● **WHAT THIS TASK INVOLVES**: Write down exactly the lines of the records below, beginning with the first and ending with the line that includes "Task: Click the word".
--*--
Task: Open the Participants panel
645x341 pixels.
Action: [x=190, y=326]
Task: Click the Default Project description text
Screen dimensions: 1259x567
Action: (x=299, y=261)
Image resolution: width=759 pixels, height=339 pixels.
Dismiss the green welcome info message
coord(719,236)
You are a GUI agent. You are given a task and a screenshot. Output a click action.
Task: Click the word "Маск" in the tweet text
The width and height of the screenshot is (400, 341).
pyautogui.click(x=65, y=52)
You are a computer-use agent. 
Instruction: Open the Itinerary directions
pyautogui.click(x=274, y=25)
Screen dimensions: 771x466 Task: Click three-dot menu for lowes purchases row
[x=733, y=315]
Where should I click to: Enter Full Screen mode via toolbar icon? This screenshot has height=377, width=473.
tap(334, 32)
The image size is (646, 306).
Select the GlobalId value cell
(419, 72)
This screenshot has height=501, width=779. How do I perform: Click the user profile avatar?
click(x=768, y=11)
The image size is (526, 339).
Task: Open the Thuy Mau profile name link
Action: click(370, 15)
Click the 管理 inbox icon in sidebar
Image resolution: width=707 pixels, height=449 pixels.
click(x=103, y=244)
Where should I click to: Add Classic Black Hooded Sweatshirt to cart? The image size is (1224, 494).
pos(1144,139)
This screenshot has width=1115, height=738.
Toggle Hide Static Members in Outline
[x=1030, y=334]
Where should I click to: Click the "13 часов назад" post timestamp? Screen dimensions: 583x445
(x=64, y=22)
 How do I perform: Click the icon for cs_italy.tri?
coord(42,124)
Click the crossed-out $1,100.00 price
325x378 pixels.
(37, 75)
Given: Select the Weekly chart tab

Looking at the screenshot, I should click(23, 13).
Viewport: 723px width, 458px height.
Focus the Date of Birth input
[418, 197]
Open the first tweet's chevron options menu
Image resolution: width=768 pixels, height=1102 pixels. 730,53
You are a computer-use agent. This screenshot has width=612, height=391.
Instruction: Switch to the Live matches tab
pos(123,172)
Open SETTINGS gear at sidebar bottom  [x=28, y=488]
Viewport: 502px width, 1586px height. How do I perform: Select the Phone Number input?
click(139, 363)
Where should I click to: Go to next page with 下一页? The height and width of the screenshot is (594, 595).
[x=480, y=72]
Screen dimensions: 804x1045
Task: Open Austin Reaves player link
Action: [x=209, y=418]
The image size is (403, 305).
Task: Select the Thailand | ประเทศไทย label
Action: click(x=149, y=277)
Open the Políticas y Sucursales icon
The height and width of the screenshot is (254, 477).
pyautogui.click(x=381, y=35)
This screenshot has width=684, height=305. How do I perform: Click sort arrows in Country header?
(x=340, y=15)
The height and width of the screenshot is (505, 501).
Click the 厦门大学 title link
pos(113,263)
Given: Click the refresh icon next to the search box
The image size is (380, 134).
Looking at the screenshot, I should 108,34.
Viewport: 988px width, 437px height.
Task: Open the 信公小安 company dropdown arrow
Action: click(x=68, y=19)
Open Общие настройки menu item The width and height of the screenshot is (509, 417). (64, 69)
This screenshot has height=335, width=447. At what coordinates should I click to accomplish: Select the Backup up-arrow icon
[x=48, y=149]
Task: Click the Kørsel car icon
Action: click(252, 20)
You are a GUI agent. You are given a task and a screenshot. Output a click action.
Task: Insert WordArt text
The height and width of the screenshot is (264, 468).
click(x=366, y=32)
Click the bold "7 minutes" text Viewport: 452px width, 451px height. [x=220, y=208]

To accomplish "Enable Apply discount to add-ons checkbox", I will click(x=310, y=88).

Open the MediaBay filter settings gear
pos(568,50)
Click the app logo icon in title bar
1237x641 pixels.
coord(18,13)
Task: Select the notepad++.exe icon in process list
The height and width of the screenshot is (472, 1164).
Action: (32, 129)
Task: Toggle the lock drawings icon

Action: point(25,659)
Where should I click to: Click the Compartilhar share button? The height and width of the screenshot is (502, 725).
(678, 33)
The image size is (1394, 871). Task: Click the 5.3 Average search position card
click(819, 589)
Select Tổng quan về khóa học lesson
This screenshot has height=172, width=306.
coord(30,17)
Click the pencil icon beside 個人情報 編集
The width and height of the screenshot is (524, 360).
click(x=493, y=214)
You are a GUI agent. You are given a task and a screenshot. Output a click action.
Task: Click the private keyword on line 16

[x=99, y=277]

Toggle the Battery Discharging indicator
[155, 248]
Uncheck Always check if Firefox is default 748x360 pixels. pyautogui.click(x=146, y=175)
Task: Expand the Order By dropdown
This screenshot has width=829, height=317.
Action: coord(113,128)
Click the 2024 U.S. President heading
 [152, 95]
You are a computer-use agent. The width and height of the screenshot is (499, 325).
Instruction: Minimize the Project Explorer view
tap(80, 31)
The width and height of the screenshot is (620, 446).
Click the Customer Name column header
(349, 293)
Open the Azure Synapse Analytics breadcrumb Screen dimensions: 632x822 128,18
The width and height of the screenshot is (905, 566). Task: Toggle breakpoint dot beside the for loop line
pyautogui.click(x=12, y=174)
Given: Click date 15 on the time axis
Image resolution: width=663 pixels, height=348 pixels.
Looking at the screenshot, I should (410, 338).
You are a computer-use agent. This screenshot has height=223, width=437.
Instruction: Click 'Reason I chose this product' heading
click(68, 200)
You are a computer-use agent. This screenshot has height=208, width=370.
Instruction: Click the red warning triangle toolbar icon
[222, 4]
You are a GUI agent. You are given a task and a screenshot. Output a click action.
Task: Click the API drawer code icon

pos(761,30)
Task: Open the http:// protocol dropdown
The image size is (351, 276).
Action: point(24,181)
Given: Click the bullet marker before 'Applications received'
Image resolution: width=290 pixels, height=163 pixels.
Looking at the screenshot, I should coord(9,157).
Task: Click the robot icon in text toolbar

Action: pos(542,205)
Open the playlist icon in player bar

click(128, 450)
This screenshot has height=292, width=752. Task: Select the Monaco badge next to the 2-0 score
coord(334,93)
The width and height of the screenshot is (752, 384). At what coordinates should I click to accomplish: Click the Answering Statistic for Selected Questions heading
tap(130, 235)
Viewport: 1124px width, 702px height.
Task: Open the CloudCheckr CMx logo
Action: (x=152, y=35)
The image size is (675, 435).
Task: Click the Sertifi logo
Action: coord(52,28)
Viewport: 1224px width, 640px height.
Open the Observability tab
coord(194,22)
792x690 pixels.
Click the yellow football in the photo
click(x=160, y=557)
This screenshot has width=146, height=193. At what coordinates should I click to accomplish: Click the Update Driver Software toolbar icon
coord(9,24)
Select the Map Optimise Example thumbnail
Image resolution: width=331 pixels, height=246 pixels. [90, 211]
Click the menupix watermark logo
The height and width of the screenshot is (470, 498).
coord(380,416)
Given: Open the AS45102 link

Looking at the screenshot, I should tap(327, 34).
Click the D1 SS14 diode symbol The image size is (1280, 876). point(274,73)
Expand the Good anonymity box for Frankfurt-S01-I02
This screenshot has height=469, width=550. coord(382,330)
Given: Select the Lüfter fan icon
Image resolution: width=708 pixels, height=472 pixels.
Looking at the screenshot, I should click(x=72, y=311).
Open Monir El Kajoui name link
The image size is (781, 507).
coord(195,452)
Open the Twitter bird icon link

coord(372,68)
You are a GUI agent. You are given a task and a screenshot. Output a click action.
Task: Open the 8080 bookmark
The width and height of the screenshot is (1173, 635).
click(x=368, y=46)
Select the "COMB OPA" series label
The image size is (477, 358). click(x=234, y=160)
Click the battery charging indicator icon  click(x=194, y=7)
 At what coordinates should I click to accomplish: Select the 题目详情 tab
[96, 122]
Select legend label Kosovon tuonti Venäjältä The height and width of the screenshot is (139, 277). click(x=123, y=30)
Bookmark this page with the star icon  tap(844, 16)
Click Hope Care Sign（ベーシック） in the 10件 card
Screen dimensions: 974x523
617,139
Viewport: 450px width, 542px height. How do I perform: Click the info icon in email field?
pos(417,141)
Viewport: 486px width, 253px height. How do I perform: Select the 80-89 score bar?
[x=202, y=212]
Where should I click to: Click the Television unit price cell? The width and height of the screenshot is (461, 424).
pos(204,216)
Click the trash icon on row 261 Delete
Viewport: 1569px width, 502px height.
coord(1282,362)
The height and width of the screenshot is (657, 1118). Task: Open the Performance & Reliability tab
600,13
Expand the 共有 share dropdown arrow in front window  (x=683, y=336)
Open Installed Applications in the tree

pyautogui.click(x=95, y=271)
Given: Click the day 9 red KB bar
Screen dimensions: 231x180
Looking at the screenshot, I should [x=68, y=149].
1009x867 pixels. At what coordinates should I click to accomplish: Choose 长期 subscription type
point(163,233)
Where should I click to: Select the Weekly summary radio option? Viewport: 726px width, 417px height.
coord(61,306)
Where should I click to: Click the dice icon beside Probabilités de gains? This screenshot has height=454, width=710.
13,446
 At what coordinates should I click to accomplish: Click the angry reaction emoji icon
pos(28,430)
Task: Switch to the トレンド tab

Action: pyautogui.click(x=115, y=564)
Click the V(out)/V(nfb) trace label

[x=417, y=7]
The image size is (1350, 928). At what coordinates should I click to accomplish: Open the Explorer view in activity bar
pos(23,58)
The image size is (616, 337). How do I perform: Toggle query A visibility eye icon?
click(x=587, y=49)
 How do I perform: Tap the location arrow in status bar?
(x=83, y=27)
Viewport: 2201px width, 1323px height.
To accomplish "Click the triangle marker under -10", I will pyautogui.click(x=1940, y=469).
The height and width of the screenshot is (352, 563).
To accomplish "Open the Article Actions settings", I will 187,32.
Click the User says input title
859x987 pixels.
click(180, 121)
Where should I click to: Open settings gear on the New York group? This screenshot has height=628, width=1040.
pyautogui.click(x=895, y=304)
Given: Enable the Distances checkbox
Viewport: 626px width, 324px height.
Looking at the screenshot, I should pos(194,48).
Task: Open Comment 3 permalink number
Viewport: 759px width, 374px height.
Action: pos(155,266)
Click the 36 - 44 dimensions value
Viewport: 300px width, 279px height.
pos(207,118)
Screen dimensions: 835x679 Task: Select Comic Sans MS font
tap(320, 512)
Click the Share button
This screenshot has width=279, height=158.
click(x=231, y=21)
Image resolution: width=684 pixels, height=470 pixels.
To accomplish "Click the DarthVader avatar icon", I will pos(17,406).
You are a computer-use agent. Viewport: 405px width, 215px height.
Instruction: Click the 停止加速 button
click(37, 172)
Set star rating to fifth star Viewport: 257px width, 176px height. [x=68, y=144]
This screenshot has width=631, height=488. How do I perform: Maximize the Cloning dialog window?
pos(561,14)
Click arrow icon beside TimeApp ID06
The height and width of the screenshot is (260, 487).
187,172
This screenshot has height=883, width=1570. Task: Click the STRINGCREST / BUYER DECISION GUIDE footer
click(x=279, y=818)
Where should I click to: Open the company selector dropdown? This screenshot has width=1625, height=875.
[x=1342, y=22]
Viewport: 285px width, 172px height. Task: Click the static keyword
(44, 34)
--*--
● **ANSWER BOX**:
Task: Open the Participants panel
645x341 pixels.
Action: [x=190, y=326]
Task: Click the Default Project description text
Screen dimensions: 1259x567
Action: (x=299, y=261)
Image resolution: width=759 pixels, height=339 pixels.
Dismiss the green welcome info message
coord(719,236)
You are a GUI agent. You are given a task and a screenshot. Output a click action.
Task: Click the word "Маск" in the tweet text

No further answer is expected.